Gefahr von Entwicklungsstörungen bei Kindern
Ernährungsarmut sei „ein übersehenes Problem mit sichtbaren Folgen“ insbesondere für Kinder, sagte der Ernährungsmediziner Hans-Konrad Biesalski, emeritierter Professor an der Universität Hohenheim: „Kann eine für ein Kind ausgewogene Ernährung nicht finanziert werden, so bedeutet dies Ernährungsarmut. Sind vor allem Vitamine und Mineralien nicht altersentsprechend ausreichend, so drohen körperliche und kognitive Entwicklungsstörungen. Dies gilt vor allem für Kinder in den wichtigen Entwicklungsphasen bis zum fünften Lebensjahr. Sie bleiben im Wachstum zurück und haben häufiger Probleme in der Schule.“
Gesunde Ernährung stärkt das Immunsystem
Die Ökotrophologin Ulrike Arens-Azevêdo, ehemals Professorin an der Hochschule für Angewandte Wissenschaften Hamburg und von 2016 bis 2019 Präsidentin der Deutschen Gesellschaft für Ernährung (DGE), verweist darauf, dass in Deutschland rund 1,9 Millionen Kinder und Jugendliche (unter 18 Jahren) als armutsgefährdet eingestuft werden: „Für diese Kinder ist die derzeitige Situation besonders gravierend. Nach dem Bildungs- und Teilhabepaket hätten sie Anrecht auf eine kostenfreie Mittagsverpflegung in Kita und Schule. Da Kindertagesstätten und Schulen derzeit geschlossen sind, fällt diese warme Mahlzeit weg. Verschärft wird die Situation dadurch, dass auch die meisten Ausgabestellen der Tafeln nicht mehr bedient werden können. Eine gesundheitsfördernde Ernährung, die besonders wichtig wäre, um das Immunsystem und die Abwehrkräfte zu stärken, ist unter diesen Bedingungen in den armutsgefährdeten Haushalten nicht mehr möglich.“
foodwatch fordert Sofortprogramm
Die SPD-Spitze muss sich dafür einsetzen, dass die Bundesregierung ein Sofortprogramm gegen Ernährungsarmut beschließt. Unter anderem braucht es einen bundesweiten Koordinator für Ernährungssicherheit. Dieser muss mit einem ausreichenden Etat ausgestattet sein und muss dafür sorgen, dass Akuthilfe gegen Hunger und Mangelernährung dort ankommt, wo sie dringend benötigt wird.
100 Euro Soforthilfe
Gemeinsam mit Spitzenvertreterinnen und Spitzenvertretern des Deutschen Gewerkschaftsbundes und weiterer bundesweiter Organisationen hat foodwatch in einem Aufruf die Bundesregierung aufgefordert, allen Menschen, die auf existenzsichernde Sozialleistungen angewiesen sind, einen pauschalen Mehrbedarf von 100 Euro monatlich unbürokratisch zukommen zu lassen. Es sind die Ärmsten, so heißt es in dem Aufruf, die die Auswirkungen der Corona-Krise existentiell und mit besonderer Härte treffen.
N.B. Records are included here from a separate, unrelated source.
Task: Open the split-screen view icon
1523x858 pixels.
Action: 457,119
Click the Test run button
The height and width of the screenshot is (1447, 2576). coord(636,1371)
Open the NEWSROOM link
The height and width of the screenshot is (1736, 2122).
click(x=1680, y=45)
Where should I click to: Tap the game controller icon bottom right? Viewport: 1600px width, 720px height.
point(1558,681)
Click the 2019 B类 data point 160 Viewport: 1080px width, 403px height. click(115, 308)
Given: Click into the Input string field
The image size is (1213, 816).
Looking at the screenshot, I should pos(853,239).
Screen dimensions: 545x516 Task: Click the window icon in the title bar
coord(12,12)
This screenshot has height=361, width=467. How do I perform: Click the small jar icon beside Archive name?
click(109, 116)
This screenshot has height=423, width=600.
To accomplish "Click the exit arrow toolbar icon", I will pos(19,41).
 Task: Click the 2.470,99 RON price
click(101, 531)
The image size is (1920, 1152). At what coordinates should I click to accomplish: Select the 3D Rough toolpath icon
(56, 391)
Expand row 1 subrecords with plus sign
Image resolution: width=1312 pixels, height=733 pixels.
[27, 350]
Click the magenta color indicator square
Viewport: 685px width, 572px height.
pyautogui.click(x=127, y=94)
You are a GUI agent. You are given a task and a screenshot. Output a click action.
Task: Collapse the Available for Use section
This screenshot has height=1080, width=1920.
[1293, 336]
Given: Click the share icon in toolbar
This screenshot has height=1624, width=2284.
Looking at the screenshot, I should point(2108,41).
Pläne der Bundesregierung bislang lebensfern
Bisher bekannt gewordene Überlegungen aus dem Bundesarbeitsministerium umfassen lediglich, dass das weggefallene kostenlose Mittagessen in Schulen und Kitas durch Zuschüsse für die Belieferung mit Caterern kompensiert werden sollen. Das wird den aktuellen Problemen der Menschen nicht gerecht und ist lebensfern. So wird die SPD ihren Aussagen „Das Wichtigste ist der Schutz der Gesundheit“ und „Es geht um Solidarität, für einander da sein“ in keiner Weise gerecht.